The question you might find yourself asking at this point of time is : ***"Why do I need an interpretable model, I don't work in finance?"***

> **Human curiosity and Learning**- When you will show your magic-like model to someone, the first thing that person will ask is ,*How did it do this?* What are you gonna say , *I don't know, I just fed the input  to the model, tuned some hyperparameters and got this output*. OF COURSE NOT!

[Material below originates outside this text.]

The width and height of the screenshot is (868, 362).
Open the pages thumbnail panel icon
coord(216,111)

> **Building Trust**- When you are selling your ML product to a prospective buyer , why should he trust your model? How can he know the model will produce good results under all circumstances? Interpretability is required to increase social acceptance of ML Models in our day-to-day lives.

> **Debugging**- When you are trying to reason an unexpected result or finding a bug in your model, Interpretability becomes very useful.

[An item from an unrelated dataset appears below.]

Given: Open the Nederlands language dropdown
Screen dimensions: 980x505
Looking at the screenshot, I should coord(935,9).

If you are not convinced yet , you can read a [story](https://christophm.github.io/interpretable-ml-book/storytime.html) to convince yourself.

Interpretability is basically of 2 types:-

* **Model Specific**-  Model-specific interpretation tools are very specific to intrinsic model interpretation methods which depend purely on the capabilities and features on a per-model basis. This can be coefficients, p-values, AIC scores pertaining to a regression model, rules from a decision tree and so on. The interpretation of regression weights in a linear model is a model-specific interpretation, since – by definition – the interpretation of intrinsically interpretable models is always model-specific. 

* **Model-Agnostic**- Model-agnostic tools can be used on any machine learning model and are applied after the model has been trained (post hoc). These agnostic methods usually work by analyzing feature input and output pairs. By definition, these methods cannot have access to model internals such as weights or structural information.

In this kernel , we will focus on model-agnostic methods.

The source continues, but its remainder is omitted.